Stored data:
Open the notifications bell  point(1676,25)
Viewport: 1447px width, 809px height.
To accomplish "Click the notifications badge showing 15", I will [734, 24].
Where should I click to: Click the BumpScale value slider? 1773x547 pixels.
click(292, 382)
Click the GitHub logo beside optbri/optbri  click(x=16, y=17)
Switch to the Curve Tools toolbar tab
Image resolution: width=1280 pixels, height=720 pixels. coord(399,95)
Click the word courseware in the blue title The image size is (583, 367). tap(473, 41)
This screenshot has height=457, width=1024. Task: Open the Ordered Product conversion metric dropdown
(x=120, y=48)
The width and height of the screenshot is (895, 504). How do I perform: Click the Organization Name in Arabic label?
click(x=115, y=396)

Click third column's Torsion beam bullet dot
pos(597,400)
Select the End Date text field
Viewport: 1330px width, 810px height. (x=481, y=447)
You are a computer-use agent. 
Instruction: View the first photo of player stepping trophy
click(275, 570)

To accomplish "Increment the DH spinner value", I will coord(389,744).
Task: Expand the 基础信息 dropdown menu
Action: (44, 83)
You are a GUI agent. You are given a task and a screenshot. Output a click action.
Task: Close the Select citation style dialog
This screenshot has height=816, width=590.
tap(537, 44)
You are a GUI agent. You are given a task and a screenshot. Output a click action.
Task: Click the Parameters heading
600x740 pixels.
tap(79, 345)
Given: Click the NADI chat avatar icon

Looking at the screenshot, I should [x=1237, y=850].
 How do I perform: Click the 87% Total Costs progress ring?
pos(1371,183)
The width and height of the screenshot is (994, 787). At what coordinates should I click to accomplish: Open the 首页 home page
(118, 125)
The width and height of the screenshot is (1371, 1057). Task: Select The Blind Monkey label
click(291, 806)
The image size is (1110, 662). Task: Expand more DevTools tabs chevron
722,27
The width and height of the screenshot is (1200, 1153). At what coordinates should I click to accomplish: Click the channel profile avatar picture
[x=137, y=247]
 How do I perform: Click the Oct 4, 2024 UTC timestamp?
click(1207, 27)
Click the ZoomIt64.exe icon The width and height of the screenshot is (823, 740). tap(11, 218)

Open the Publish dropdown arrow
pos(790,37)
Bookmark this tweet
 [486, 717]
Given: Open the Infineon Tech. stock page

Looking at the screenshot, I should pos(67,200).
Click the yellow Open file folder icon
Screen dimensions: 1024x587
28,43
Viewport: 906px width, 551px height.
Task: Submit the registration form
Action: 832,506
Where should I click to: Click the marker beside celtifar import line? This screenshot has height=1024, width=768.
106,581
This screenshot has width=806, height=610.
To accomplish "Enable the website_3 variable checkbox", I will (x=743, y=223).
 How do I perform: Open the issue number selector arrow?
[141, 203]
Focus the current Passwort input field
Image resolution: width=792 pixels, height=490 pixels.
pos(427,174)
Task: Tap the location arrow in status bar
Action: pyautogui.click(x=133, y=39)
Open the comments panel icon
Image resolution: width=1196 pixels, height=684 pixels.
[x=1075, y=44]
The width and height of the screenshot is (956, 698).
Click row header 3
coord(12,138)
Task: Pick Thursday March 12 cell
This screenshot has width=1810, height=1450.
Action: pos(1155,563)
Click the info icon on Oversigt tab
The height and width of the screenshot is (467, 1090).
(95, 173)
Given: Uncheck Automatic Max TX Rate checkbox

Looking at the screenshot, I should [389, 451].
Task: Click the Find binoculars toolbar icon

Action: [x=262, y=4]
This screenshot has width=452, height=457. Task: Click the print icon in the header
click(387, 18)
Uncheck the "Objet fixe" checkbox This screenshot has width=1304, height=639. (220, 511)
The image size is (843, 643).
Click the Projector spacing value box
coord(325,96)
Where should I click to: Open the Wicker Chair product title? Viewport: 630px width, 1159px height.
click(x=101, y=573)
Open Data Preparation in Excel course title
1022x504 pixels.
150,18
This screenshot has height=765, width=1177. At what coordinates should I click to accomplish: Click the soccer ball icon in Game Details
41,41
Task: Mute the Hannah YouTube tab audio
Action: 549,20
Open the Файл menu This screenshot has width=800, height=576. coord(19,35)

Goal of the exercise:
Line by line, retype all the entries exactly as they are shown.

Result of this exercise:
Open the notifications bell  point(1676,25)
Viewport: 1447px width, 809px height.
To accomplish "Click the notifications badge showing 15", I will [734, 24].
Where should I click to: Click the BumpScale value slider? 1773x547 pixels.
click(292, 382)
Click the GitHub logo beside optbri/optbri  click(x=16, y=17)
Switch to the Curve Tools toolbar tab
Image resolution: width=1280 pixels, height=720 pixels. coord(399,95)
Click the word courseware in the blue title The image size is (583, 367). tap(473, 41)
This screenshot has height=457, width=1024. Task: Open the Ordered Product conversion metric dropdown
(x=120, y=48)
The width and height of the screenshot is (895, 504). How do I perform: Click the Organization Name in Arabic label?
click(x=115, y=396)

Click third column's Torsion beam bullet dot
pos(597,400)
Select the End Date text field
Viewport: 1330px width, 810px height. (x=481, y=447)
You are a computer-use agent. 
Instruction: View the first photo of player stepping trophy
click(275, 570)

To accomplish "Increment the DH spinner value", I will coord(389,744).
Task: Expand the 基础信息 dropdown menu
Action: (44, 83)
You are a GUI agent. You are given a task and a screenshot. Output a click action.
Task: Close the Select citation style dialog
This screenshot has height=816, width=590.
tap(537, 44)
You are a GUI agent. You are given a task and a screenshot. Output a click action.
Task: Click the Parameters heading
600x740 pixels.
tap(79, 345)
Given: Click the NADI chat avatar icon

Looking at the screenshot, I should [x=1237, y=850].
 How do I perform: Click the 87% Total Costs progress ring?
pos(1371,183)
The width and height of the screenshot is (994, 787). At what coordinates should I click to accomplish: Open the 首页 home page
(118, 125)
The width and height of the screenshot is (1371, 1057). Task: Select The Blind Monkey label
click(291, 806)
The image size is (1110, 662). Task: Expand more DevTools tabs chevron
722,27
The width and height of the screenshot is (1200, 1153). At what coordinates should I click to accomplish: Click the channel profile avatar picture
[x=137, y=247]
 How do I perform: Click the Oct 4, 2024 UTC timestamp?
click(1207, 27)
Click the ZoomIt64.exe icon The width and height of the screenshot is (823, 740). tap(11, 218)

Open the Publish dropdown arrow
pos(790,37)
Bookmark this tweet
 [486, 717]
Given: Open the Infineon Tech. stock page

Looking at the screenshot, I should pos(67,200).
Click the yellow Open file folder icon
Screen dimensions: 1024x587
28,43
Viewport: 906px width, 551px height.
Task: Submit the registration form
Action: 832,506
Where should I click to: Click the marker beside celtifar import line? This screenshot has height=1024, width=768.
106,581
This screenshot has width=806, height=610.
To accomplish "Enable the website_3 variable checkbox", I will (x=743, y=223).
 How do I perform: Open the issue number selector arrow?
[141, 203]
Focus the current Passwort input field
Image resolution: width=792 pixels, height=490 pixels.
pos(427,174)
Task: Tap the location arrow in status bar
Action: pyautogui.click(x=133, y=39)
Open the comments panel icon
Image resolution: width=1196 pixels, height=684 pixels.
[x=1075, y=44]
The width and height of the screenshot is (956, 698).
Click row header 3
coord(12,138)
Task: Pick Thursday March 12 cell
This screenshot has width=1810, height=1450.
Action: pos(1155,563)
Click the info icon on Oversigt tab
The height and width of the screenshot is (467, 1090).
(95, 173)
Given: Uncheck Automatic Max TX Rate checkbox

Looking at the screenshot, I should [389, 451].
Task: Click the Find binoculars toolbar icon

Action: [x=262, y=4]
This screenshot has width=452, height=457. Task: Click the print icon in the header
click(387, 18)
Uncheck the "Objet fixe" checkbox This screenshot has width=1304, height=639. (220, 511)
The image size is (843, 643).
Click the Projector spacing value box
coord(325,96)
Where should I click to: Open the Wicker Chair product title? Viewport: 630px width, 1159px height.
click(x=101, y=573)
Open Data Preparation in Excel course title
1022x504 pixels.
150,18
This screenshot has height=765, width=1177. At what coordinates should I click to accomplish: Click the soccer ball icon in Game Details
41,41
Task: Mute the Hannah YouTube tab audio
Action: 549,20
Open the Файл menu This screenshot has width=800, height=576. coord(19,35)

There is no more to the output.